7 – Attaque s’inscrivant dans la série d’attaques contre les noms de domaine de plusieurs services publics français, revendiquée par « Anonymous Sudan », qui est probablement autant soudanais que je suis japonais.
8 – La nouvelle interface Web lancée au printemps 2024 améliore sérieusement ces possibilités d’analyse. Si vous aviez essayé l’ancienne, et avez été découragé, jetez donc un coup d’œil à l’actuelle.
9 – Application Programming Interface.
10 – Autonomous System. Un AS est identifié par un nombre, et correspond en gros à un opérateur internet. En pratique, les problèmes sont en général liés aux AS, pas aux villes/régions et donc, quand vous signalez une panne, l’indication de l’AS est souvent plus utile que celle de la ville.
11 – Les délais sont variables, et dépendent de la charge du serveur qui contrôle les mesures, ainsi que d’éventuels problèmes (rappelons qu’il s’agit d’un service gratuit, financé par le RIPE, donc par ses membres).
12 – pip install ripe-atlas-tools
13 – ripe-atlas configure –set authorisation.create=MY_API_KEY. Les clés d’API nécessaires sont créées via l’interface Web, et vous aurez besoin d’un compte RIPE (il s’obtient gratuitement et automatiquement) et de crédits (voir plus loin).
14 – Ripe-atlas-tools et Blaeu étant des logiciels libres, vous pouvez aussi lire leur code source pour vous en inspirer.

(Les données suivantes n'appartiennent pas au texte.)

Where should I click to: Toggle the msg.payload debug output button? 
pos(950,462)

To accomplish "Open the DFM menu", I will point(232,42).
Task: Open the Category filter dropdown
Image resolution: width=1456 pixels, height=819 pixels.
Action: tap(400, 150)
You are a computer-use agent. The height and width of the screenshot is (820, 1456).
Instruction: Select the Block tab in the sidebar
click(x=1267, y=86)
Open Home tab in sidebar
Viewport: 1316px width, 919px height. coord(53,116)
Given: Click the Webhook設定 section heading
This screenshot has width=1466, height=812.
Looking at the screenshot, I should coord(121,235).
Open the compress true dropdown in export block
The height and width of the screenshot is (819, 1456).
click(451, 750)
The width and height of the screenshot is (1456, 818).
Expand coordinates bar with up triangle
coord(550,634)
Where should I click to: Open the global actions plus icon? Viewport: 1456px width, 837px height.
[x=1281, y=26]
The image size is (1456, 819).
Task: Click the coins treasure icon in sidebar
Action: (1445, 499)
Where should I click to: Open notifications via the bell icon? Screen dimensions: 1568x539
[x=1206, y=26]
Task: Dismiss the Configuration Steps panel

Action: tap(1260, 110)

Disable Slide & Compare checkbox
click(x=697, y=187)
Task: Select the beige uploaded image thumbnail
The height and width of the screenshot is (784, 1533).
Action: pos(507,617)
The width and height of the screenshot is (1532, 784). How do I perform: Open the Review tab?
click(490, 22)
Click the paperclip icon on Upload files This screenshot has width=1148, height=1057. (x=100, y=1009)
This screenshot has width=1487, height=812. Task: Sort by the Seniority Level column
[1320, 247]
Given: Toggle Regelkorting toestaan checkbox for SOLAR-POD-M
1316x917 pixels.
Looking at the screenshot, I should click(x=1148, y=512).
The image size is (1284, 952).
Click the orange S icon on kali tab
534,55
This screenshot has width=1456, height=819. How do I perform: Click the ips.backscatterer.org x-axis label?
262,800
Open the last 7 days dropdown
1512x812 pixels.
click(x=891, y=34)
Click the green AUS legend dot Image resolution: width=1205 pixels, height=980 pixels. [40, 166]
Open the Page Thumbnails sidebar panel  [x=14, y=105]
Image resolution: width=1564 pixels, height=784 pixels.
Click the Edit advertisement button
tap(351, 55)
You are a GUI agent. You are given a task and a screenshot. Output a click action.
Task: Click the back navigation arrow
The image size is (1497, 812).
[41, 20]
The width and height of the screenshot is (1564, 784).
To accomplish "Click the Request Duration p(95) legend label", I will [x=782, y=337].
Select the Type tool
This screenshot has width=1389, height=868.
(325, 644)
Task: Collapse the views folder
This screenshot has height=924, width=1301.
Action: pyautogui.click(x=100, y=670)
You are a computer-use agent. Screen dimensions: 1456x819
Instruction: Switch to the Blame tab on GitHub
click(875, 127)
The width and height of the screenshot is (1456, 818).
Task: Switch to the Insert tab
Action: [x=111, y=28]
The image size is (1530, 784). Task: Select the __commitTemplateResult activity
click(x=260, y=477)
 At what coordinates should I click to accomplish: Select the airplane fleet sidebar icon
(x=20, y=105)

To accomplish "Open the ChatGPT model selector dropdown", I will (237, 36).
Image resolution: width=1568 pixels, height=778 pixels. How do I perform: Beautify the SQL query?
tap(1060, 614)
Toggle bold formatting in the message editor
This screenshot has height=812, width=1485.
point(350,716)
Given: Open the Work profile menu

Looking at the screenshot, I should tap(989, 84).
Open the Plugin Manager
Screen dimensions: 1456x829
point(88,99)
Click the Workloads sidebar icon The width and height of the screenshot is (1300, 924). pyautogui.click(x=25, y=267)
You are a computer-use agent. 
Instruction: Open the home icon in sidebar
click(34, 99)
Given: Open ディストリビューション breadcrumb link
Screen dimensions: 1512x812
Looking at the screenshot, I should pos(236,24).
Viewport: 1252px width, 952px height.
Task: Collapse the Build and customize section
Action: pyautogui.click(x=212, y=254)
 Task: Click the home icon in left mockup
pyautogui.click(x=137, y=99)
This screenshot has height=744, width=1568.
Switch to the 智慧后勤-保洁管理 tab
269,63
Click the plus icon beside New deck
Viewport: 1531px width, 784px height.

15 – Local Internet Registry, registre d’adresses IP local
16 – C’est un des nombreux avantages d’Atlas : permettre à des chercheurs en réseaux informatiques et à des « simples » étudiants d’effectuer des mesures mondiales. Par exemple, les chercheurs et chercheuses du groupe GEODE les utilisent régulièrement.
17 – Proche au sens de la latence, pas forcément de la distance kilométrique.
18 – Border Gateway Protocol. Un exemple d’un tel réglage est présenté dans cet article.
19 – Un mécanisme normalisé dans le RFC 5001.